[[ DATA SHOWN, beginning ]]

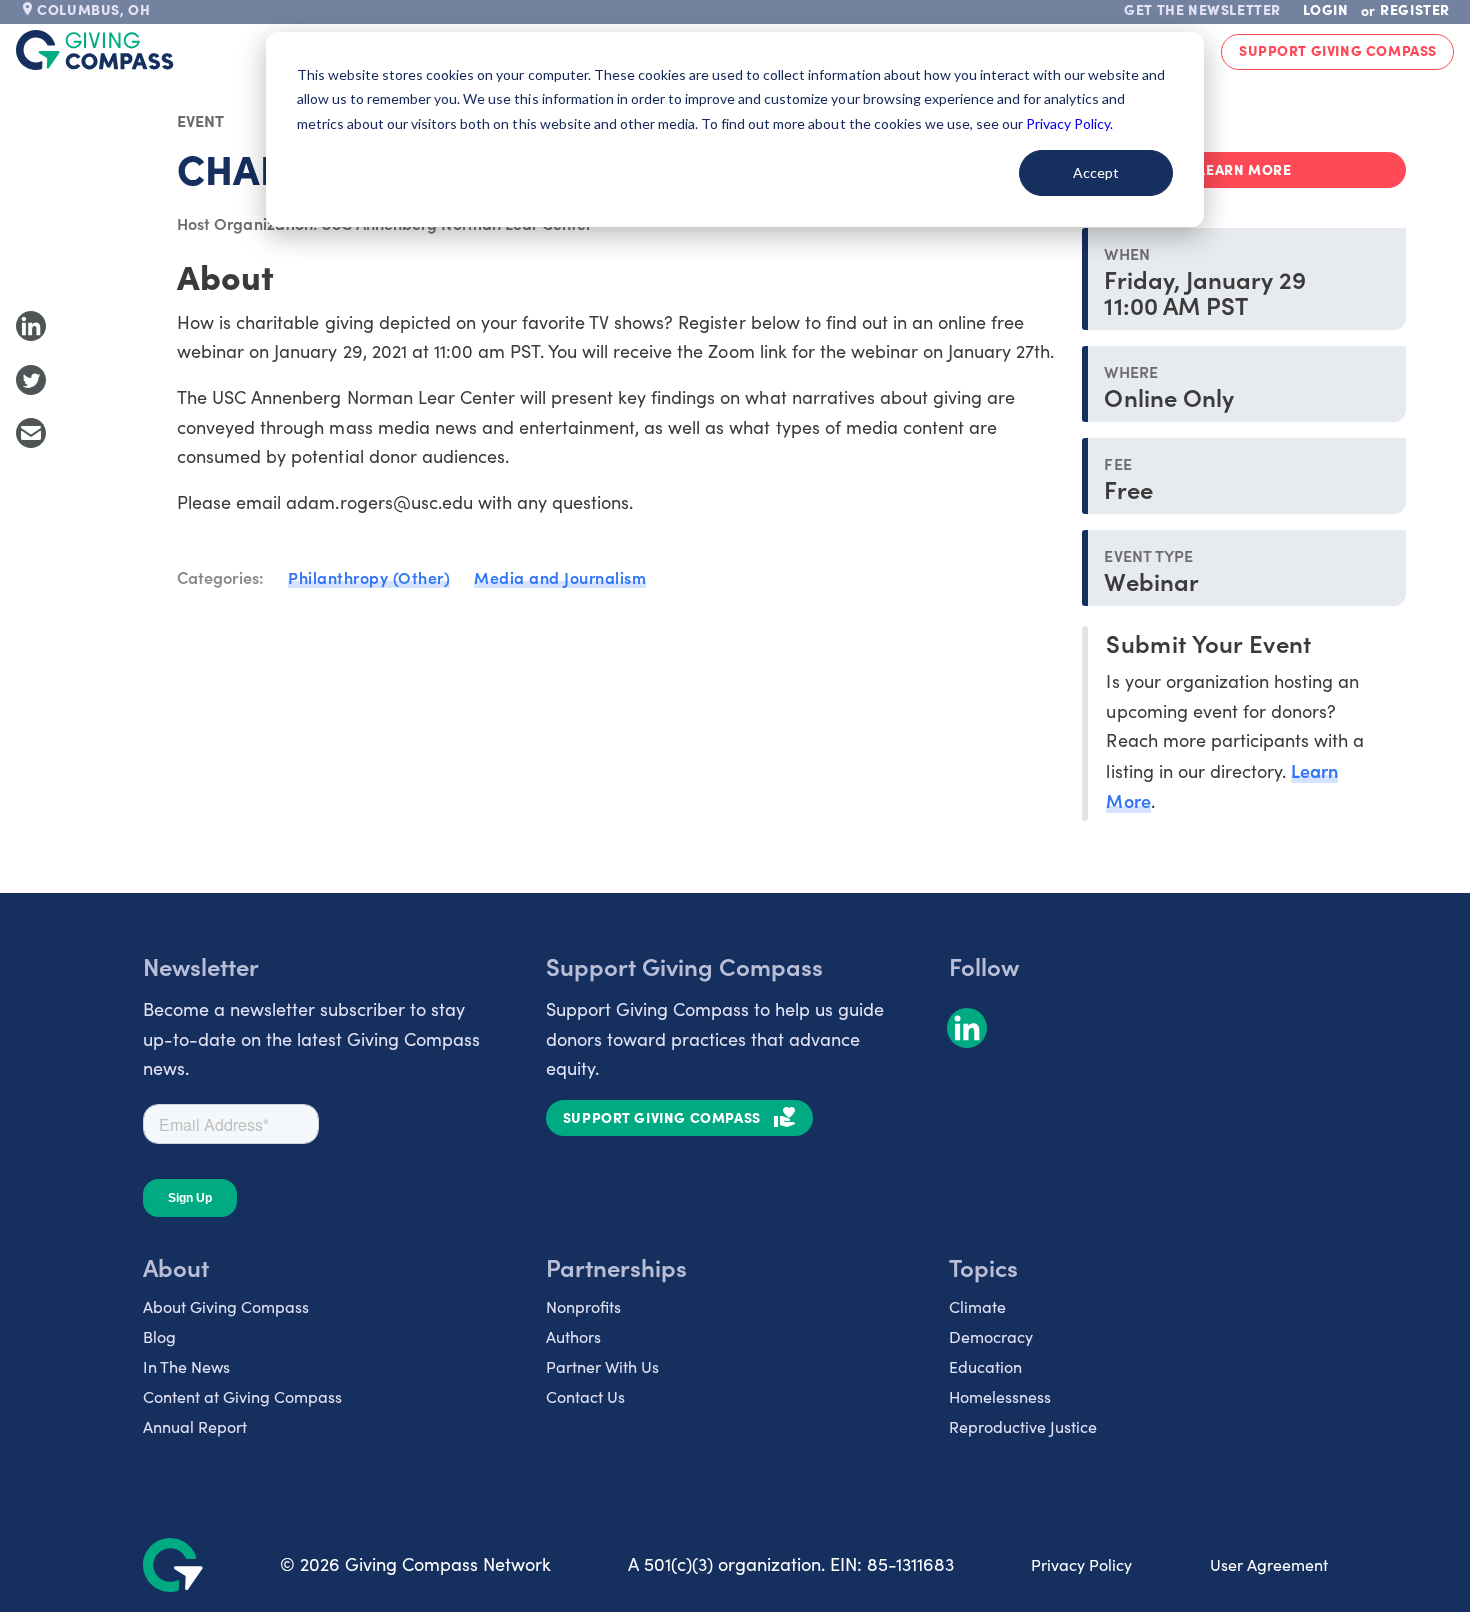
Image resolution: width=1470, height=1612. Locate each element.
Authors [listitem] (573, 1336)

[[ DATA SHOWN, end ]]
[[ DATA SHOWN, beginning ]]

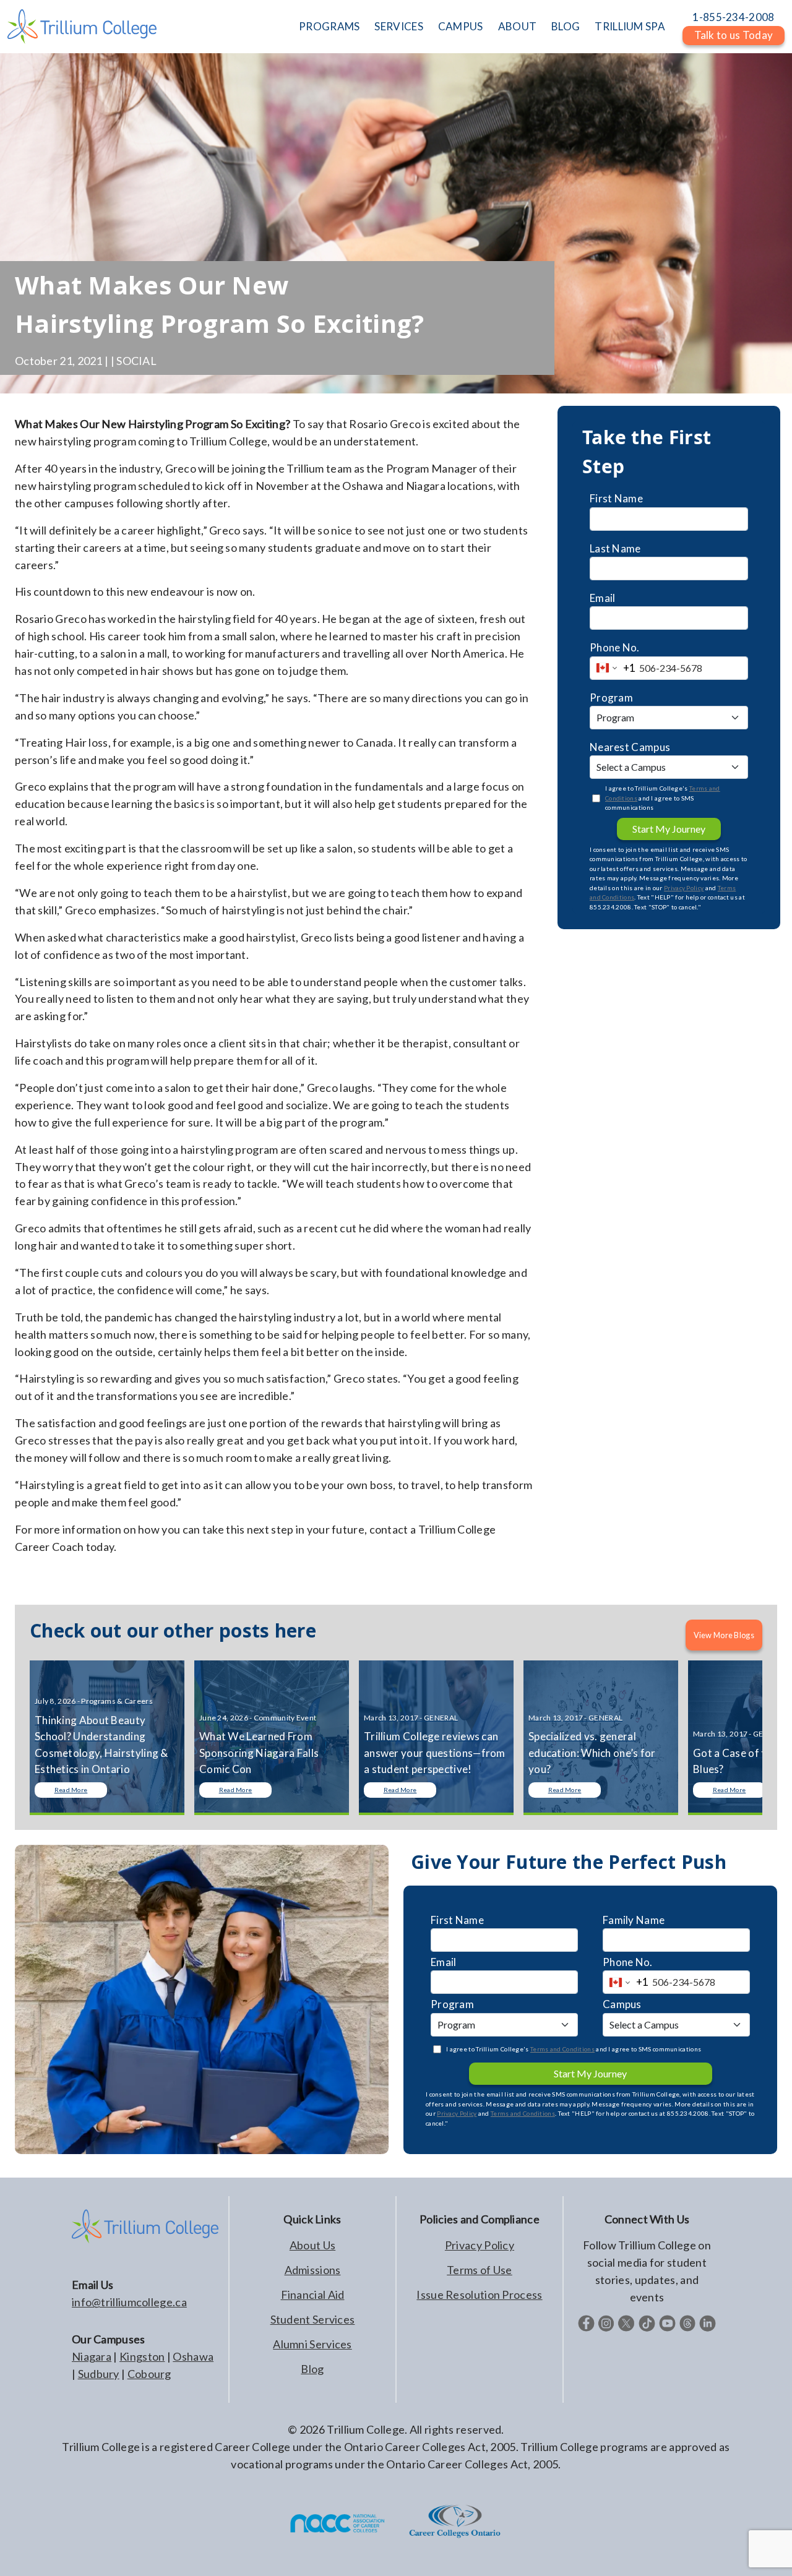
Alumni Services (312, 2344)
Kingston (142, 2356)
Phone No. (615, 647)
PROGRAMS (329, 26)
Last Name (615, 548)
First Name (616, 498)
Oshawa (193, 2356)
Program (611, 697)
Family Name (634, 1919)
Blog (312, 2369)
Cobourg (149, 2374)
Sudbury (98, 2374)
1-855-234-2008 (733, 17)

[[ DATA SHOWN, end ]]
[[ DATA SHOWN, beginning ]]

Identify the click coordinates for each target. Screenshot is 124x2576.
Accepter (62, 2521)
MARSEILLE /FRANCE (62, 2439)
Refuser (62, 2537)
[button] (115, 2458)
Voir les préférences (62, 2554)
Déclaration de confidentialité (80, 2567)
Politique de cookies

[[ DATA SHOWN, end ]]

• WORK TO COMPLETE: Above are the entries. Quote exactly the lines from the one bearing "Accepter (62, 2521)" through the one bearing "Politique de cookies".

• ANSWER BOX:
Accepter (62, 2521)
MARSEILLE /FRANCE (62, 2439)
Refuser (62, 2537)
[button] (115, 2458)
Voir les préférences (62, 2554)
Déclaration de confidentialité (80, 2567)
Politique de cookies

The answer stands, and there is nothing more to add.